*Текст документа*.
Говоря об истинной цели их труда, которая не сводилась только к тому, чтобы сохранить и законсервировать, высказал заветное желание братьев Гримм создать нечто новое: «Пусть словарь помогает не только научным исследованиям, пусть он освежает в языке чувство жизни».

Закрывая первый съезд германистов, Якоб пожелал, чтобы в будущем научные исследования проводились «с таким же достоинством и спокойствием» и «чтобы в этом процессе не исчезло то живое, душевное волнение, которое мы ощутили».

«Душевное волнение» возникло не только в связи с обсуждением специальных вопросов и утверждением новой области исследовательских устремлений человека. В кайзеровском зале Старой Ратуши вновь, с еще большей силой прозвучала не разрешенная пока еще германская проблема объединения всех немецких земель.

На втором съезде германистов, состоявшемся в сентябре 1847 года в Любеке, Якоба почти против его воли вновь избрали председателем. И на этот раз люди, приехавшие из мелких и средних государств, пересекли тесные границы своих земель не для того, чтобы выступить как пруссаки, баварцы, вюртембержцы, баденцы, гессенцы, саксонцы и ганноверцы, а чтобы вести разговор просто как немцы.

На этом съезде Якоба Гримма чествовали как ученого, проложившего новые пути сразу к трем областям — языку, праву и истории. Он ответил скромно, но с достоинством, как бы подводя итог своей жизни: «Надо мной скоро вырастет трава. Но если обо мне еще будут помнить, то я хотел бы, чтобы обо мне сказали то, что я могу сказать о себе сам: я ничего в жизни не любил сильнее, чем свою родину».

На съездах германистов витал дух свободолюбия. В либеральных кругах считали, что это первые шаги к народным представительствам. Общим же желанием было представительство народа, активно участвующего в государственной жизни.

Между двумя съездами германистов, летом 1847 года, Якоб предпринял путешествие в Вену и Прагу — посмотреть кусочек «большого» мира, освежить воспоминания и поработать в библиотеках.

*Задание и требования*. Выведите приведенный выше текст о съездах германистов целиком, слово в слово и без изменений.

*Исходные материалы*.
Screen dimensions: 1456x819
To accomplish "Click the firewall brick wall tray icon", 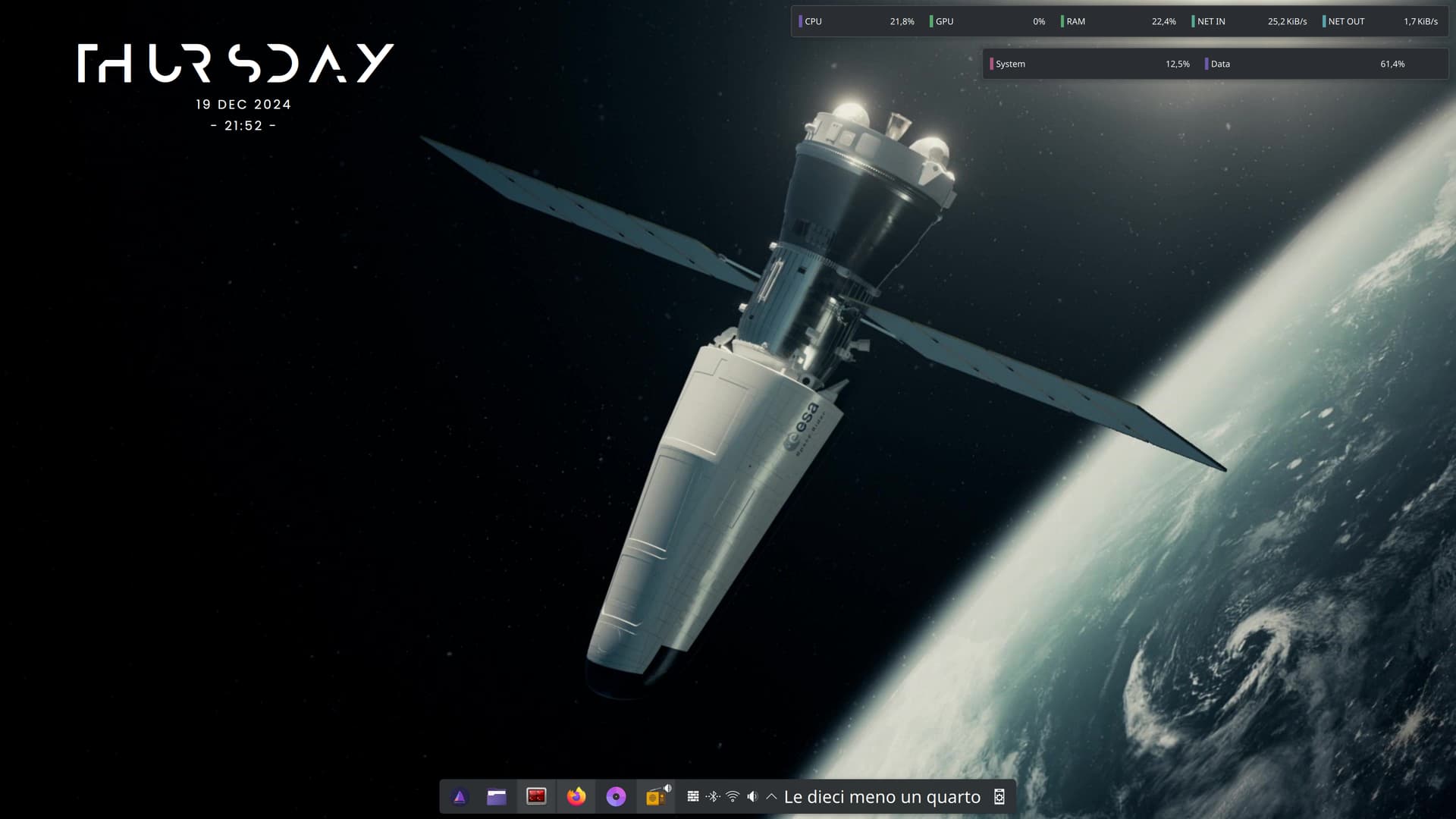I will click(693, 796).
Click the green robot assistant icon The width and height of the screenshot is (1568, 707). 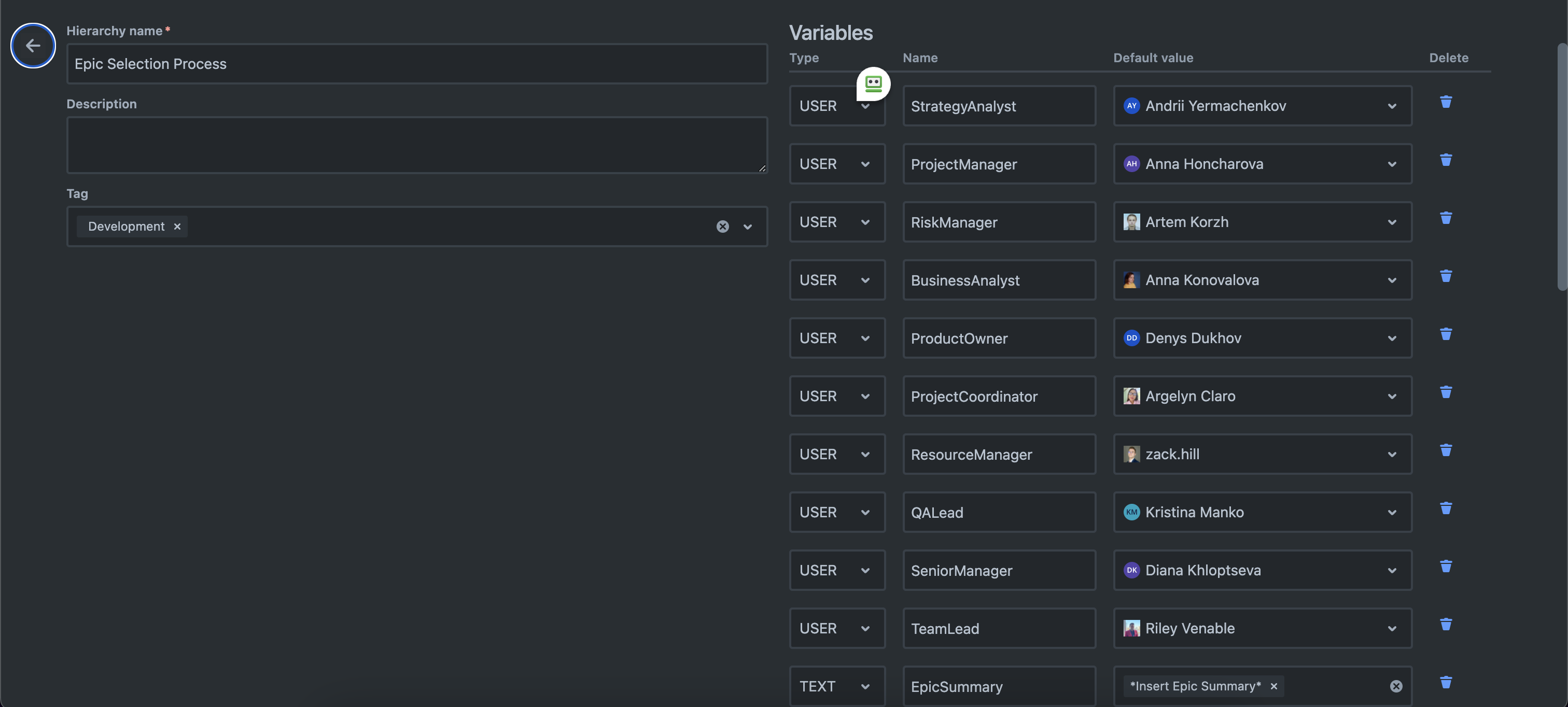click(x=873, y=84)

*Выполненное задание*.
Говоря об истинной цели их труда, которая не сводилась только к тому, чтобы сохранить и законсервировать, высказал заветное желание братьев Гримм создать нечто новое: «Пусть словарь помогает не только научным исследованиям, пусть он освежает в языке чувство жизни».

Закрывая первый съезд германистов, Якоб пожелал, чтобы в будущем научные исследования проводились «с таким же достоинством и спокойствием» и «чтобы в этом процессе не исчезло то живое, душевное волнение, которое мы ощутили».

«Душевное волнение» возникло не только в связи с обсуждением специальных вопросов и утверждением новой области исследовательских устремлений человека. В кайзеровском зале Старой Ратуши вновь, с еще большей силой прозвучала не разрешенная пока еще германская проблема объединения всех немецких земель.

На втором съезде германистов, состоявшемся в сентябре 1847 года в Любеке, Якоба почти против его воли вновь избрали председателем. И на этот раз люди, приехавшие из мелких и средних государств, пересекли тесные границы своих земель не для того, чтобы выступить как пруссаки, баварцы, вюртембержцы, баденцы, гессенцы, саксонцы и ганноверцы, а чтобы вести разговор просто как немцы.

На этом съезде Якоба Гримма чествовали как ученого, проложившего новые пути сразу к трем областям — языку, праву и истории. Он ответил скромно, но с достоинством, как бы подводя итог своей жизни: «Надо мной скоро вырастет трава. Но если обо мне еще будут помнить, то я хотел бы, чтобы обо мне сказали то, что я могу сказать о себе сам: я ничего в жизни не любил сильнее, чем свою родину».

На съездах германистов витал дух свободолюбия. В либеральных кругах считали, что это первые шаги к народным представительствам. Общим же желанием было представительство народа, активно участвующего в государственной жизни.

Между двумя съездами германистов, летом 1847 года, Якоб предпринял путешествие в Вену и Прагу — посмотреть кусочек «большого» мира, освежить воспоминания и поработать в библиотеках.